Billions of dollars in US aid and transfers from Zionist organizations underpin a North American standard of living for most Jewish Israelis. These resources make possible jobs, low-interest loans for housing, and other benefits that the country’s economy alone couldn’t sustain.

In addition, the Israeli working class has been formed through a process of colonization of Palestinian land and a displacement of Palestinian labor. Rather than connecting an improvement of its conditions to a fight against Israel’s bosses, it seeks to advance its status on the backs of Palestinians.

These powerful forces stand in the way of the Jewish Israeli working class’s class consciousness. That is why any socialist strategy for Palestinian liberation cannot at this time depend on Israeli workers to use their power to challenge the Zionist state.

Israeli society has changed since the first publication of this essay. For instance, Israel increasingly depends on more than 200,000 non-Jewish contract laborers (from countries such as Romania, the Phillippines, and China) to replace Palestinians at the lowest levels of the labor force. And Israeli workers have been subjected to many of the same neoliberal attacks on their job security and social safety net as workers in other countries in the last decade.

But the essence of the arguments made in The class character of Israeli society still hold. Ariel Sharon and right-wing religious parties retain the greatest support from Jewish workers of Middle Eastern (or “Oriental”) origin. Although these workers face discrimination at the hands of the country’s European-origin (Ashkenazi) elite, they unite with that elite to defend their privileges as Israelis against demands from Palestinians, even though they may engage in economic struggles.

Today’s upsurge of militant, racist Zionism (nearly half of Israeli citizens support the mass expulsions of Palestinians from the Occupied Territories) has coincided with an economic crisis in Israel. More than 10 percent of Israeli workers are unemployed, and the economic growth rate was negative 5 percent in 2001 – the worst rate since 1953. But as long as Israeli workers identify with Zionism first, Israel’s bosses will continue to escape blame for these problems.

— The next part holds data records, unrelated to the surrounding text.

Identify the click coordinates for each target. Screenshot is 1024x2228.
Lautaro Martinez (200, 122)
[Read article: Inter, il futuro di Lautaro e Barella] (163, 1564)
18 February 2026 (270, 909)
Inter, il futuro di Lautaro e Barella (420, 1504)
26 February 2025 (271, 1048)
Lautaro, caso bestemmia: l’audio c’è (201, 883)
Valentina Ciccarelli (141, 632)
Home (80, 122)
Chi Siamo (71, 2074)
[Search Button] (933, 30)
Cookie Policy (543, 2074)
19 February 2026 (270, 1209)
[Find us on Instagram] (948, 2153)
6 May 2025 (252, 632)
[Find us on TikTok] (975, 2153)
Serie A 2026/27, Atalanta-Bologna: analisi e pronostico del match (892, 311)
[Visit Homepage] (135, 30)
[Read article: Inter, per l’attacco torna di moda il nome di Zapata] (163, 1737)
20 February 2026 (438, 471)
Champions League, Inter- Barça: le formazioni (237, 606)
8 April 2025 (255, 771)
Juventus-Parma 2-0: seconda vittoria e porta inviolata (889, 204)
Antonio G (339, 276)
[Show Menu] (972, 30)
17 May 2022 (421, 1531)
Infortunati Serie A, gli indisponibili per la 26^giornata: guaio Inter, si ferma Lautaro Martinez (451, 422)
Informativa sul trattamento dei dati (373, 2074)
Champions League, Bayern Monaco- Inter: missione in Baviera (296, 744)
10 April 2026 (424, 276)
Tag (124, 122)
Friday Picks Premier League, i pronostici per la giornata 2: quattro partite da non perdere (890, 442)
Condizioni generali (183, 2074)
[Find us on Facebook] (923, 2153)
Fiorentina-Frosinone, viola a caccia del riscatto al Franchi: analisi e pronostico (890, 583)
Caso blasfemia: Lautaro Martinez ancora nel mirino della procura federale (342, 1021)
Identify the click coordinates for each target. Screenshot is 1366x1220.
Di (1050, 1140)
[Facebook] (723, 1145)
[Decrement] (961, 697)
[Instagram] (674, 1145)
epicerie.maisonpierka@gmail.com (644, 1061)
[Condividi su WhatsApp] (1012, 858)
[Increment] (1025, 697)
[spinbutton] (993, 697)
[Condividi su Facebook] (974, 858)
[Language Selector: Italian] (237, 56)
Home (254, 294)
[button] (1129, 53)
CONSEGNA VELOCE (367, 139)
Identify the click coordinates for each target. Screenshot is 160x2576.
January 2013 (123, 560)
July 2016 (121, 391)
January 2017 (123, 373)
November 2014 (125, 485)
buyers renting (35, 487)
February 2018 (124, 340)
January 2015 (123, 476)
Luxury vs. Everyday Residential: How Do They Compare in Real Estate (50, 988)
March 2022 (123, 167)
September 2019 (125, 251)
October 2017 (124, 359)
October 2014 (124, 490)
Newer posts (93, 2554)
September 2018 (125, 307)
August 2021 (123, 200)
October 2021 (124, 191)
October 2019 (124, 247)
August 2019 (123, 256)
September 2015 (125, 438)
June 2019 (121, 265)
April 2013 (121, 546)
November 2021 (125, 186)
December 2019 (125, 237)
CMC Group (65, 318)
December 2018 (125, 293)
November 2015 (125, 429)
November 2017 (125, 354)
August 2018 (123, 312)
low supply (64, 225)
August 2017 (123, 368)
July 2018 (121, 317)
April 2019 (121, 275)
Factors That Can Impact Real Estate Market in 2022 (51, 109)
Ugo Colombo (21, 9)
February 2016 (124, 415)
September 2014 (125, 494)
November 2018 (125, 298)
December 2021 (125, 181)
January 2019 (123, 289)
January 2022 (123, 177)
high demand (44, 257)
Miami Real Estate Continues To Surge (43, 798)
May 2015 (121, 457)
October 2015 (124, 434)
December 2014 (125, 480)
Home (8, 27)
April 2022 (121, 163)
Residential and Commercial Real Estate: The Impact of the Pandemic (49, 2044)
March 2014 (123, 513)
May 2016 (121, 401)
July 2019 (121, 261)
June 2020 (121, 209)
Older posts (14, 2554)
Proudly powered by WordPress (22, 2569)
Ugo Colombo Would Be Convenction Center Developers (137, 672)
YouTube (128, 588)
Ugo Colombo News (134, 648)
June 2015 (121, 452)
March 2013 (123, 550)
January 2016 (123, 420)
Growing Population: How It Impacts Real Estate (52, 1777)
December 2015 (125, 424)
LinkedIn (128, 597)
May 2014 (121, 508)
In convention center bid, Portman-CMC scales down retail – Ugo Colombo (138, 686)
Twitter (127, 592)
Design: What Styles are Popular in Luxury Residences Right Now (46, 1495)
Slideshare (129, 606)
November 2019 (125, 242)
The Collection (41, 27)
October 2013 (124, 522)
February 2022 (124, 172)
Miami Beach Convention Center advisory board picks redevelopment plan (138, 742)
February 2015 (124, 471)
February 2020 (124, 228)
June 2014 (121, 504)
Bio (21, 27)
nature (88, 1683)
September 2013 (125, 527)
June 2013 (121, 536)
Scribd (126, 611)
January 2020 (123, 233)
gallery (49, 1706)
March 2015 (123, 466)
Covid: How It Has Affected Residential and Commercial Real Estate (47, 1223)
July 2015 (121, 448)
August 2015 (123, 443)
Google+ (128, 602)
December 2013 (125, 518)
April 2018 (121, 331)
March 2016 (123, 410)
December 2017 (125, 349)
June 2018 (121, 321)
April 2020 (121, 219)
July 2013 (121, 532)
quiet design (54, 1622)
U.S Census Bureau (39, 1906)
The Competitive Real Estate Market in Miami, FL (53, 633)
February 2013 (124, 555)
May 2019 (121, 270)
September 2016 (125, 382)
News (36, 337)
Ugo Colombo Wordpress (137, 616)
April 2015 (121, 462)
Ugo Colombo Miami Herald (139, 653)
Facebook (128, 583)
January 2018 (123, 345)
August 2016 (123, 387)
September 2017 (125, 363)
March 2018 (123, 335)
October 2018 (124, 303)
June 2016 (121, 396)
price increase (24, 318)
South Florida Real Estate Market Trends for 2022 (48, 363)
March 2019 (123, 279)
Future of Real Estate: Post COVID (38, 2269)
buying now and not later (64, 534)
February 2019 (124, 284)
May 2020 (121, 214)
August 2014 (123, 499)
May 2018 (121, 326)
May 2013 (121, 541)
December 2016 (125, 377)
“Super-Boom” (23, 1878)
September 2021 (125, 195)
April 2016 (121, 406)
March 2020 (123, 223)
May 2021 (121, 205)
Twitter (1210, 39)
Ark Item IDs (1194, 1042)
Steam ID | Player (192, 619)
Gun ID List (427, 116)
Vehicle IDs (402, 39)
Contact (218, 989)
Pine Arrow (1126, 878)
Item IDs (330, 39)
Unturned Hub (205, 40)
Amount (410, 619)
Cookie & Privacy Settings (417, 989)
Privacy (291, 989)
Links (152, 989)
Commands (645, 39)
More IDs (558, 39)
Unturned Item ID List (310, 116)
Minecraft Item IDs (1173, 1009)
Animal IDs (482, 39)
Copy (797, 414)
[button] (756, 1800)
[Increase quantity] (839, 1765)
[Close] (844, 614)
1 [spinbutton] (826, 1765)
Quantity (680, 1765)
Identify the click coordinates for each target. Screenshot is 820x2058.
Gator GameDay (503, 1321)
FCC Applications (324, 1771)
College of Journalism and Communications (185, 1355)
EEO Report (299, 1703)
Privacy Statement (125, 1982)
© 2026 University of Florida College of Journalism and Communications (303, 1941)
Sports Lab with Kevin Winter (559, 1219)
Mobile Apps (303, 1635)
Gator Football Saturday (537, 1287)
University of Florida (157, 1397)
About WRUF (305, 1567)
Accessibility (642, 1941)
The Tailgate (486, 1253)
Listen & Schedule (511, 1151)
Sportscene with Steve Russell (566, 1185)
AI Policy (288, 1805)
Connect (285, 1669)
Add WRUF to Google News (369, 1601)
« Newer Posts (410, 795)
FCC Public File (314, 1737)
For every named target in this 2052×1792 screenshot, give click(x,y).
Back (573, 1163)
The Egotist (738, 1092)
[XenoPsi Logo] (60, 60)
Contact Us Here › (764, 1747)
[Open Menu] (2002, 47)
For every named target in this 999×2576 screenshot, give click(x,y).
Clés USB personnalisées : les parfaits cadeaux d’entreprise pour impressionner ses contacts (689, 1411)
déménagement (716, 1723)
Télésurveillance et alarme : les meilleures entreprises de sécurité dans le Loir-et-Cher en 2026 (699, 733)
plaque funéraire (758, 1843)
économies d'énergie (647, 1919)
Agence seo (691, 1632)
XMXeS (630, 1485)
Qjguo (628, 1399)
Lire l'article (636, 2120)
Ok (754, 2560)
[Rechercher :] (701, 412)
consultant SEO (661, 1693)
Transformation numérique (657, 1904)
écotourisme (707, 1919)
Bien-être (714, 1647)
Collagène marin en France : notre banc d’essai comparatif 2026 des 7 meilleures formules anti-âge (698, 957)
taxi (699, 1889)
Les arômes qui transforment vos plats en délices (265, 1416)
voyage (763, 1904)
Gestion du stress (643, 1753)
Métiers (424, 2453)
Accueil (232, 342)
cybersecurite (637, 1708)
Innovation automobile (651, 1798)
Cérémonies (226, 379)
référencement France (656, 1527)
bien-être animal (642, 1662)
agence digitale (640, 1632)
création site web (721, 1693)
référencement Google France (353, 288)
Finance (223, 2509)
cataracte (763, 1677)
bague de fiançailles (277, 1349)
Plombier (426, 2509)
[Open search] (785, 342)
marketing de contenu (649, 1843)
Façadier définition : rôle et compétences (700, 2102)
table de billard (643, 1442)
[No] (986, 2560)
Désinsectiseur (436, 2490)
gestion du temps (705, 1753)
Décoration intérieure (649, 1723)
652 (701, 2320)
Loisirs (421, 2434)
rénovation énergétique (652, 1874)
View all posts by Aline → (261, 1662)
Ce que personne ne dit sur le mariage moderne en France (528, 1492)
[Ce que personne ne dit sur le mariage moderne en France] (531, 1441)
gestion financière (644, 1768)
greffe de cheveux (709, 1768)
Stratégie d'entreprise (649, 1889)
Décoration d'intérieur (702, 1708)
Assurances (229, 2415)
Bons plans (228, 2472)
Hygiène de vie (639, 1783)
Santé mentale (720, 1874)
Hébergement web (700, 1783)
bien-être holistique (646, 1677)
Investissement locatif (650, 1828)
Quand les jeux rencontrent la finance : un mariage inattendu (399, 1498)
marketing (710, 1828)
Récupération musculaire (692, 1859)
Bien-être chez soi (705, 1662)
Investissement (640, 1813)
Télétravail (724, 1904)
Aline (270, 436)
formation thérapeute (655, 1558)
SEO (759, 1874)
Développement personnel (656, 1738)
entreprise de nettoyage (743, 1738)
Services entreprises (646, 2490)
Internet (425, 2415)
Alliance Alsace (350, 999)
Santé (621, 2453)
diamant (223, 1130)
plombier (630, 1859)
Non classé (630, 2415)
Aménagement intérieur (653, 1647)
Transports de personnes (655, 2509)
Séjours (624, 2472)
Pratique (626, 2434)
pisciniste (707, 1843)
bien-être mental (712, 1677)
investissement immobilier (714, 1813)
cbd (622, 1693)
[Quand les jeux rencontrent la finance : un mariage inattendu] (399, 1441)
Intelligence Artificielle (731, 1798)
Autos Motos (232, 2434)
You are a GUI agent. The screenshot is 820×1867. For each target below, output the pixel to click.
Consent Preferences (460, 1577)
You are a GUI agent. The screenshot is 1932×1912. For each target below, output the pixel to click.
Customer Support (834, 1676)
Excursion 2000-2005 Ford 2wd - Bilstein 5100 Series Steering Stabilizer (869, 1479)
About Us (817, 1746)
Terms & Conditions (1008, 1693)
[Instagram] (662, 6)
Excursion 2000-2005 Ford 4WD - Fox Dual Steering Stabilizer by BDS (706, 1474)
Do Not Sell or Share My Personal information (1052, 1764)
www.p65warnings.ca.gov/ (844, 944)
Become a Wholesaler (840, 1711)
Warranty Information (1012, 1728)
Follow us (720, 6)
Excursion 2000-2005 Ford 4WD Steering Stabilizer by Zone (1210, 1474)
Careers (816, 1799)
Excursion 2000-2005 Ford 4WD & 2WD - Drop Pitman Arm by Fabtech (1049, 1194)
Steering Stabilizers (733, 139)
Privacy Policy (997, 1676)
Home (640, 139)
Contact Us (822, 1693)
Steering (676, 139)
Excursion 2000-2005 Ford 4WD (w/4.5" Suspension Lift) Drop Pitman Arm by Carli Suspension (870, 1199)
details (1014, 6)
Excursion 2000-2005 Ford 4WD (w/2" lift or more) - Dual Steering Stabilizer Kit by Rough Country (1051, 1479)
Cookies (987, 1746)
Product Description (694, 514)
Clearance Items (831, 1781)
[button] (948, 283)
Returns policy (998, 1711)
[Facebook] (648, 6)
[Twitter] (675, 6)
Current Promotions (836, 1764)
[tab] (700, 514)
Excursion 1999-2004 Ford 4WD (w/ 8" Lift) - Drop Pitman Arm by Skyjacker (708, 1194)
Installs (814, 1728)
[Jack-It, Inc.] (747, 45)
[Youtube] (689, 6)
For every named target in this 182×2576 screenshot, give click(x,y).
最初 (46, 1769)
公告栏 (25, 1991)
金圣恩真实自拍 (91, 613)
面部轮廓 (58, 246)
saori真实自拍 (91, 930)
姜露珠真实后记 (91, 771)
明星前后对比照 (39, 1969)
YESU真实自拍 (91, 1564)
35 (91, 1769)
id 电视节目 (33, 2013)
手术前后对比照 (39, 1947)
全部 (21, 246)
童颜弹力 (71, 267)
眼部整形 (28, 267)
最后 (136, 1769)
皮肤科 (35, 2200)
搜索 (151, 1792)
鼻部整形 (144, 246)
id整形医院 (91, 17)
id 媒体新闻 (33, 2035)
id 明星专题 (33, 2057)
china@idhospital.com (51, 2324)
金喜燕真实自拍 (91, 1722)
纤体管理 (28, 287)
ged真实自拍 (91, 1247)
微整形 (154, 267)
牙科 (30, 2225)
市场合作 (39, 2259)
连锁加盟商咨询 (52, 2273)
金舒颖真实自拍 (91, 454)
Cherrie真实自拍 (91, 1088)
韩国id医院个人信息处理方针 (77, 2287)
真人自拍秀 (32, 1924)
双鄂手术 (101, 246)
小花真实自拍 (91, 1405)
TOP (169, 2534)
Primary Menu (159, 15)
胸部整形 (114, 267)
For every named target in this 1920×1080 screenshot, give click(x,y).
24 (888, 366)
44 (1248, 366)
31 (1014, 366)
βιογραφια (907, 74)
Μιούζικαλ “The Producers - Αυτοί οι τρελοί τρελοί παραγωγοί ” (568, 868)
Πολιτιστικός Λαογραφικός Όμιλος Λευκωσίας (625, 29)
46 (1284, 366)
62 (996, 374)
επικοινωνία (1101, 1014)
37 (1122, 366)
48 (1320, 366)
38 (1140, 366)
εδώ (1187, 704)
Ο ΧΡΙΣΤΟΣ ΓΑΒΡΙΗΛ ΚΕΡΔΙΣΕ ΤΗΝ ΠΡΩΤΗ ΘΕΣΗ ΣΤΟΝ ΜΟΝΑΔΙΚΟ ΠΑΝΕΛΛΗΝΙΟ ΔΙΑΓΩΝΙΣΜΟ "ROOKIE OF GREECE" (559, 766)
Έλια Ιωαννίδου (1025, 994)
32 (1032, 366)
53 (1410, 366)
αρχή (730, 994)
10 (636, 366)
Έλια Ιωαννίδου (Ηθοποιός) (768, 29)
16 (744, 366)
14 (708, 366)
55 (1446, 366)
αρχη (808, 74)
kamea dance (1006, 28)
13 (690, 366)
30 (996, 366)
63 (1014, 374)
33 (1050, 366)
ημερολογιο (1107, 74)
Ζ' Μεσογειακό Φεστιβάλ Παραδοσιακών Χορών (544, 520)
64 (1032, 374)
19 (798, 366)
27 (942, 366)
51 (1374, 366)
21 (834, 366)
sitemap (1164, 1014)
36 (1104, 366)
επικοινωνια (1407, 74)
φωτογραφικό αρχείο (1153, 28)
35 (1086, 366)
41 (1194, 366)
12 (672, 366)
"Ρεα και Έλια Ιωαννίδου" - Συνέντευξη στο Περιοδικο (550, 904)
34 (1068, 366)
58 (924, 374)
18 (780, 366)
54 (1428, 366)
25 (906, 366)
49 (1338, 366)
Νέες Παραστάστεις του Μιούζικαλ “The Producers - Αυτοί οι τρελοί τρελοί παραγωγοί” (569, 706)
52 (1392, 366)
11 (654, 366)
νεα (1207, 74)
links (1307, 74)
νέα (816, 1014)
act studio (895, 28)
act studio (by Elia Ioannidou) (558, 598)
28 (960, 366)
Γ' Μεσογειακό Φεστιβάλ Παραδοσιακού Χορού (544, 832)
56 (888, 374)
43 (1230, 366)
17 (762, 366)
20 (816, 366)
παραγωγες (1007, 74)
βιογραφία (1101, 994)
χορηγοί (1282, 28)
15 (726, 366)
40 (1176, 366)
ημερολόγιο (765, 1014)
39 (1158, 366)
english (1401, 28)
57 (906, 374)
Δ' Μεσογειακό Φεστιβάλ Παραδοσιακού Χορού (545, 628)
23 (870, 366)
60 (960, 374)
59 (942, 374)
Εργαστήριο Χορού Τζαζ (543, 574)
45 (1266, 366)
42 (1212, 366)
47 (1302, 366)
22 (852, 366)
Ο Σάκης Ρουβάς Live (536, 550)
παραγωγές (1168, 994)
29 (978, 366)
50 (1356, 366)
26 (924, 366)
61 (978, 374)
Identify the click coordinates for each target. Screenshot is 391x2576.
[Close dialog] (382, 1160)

It follows that only a “revolutionary breakthrough” in the Arab world would challenge Israel’s watchdog role in the region, the authors contend. “Once this role and its associated privileges had been ended, the Zionist regime, depending as it does on these privileges, would be open to mass challenge from within Israel itself.” This version was published in The Other Israel: The Radical Case Against Zionism, edited by Arie Bober (Garden City, New York: Anchor Books, 1972).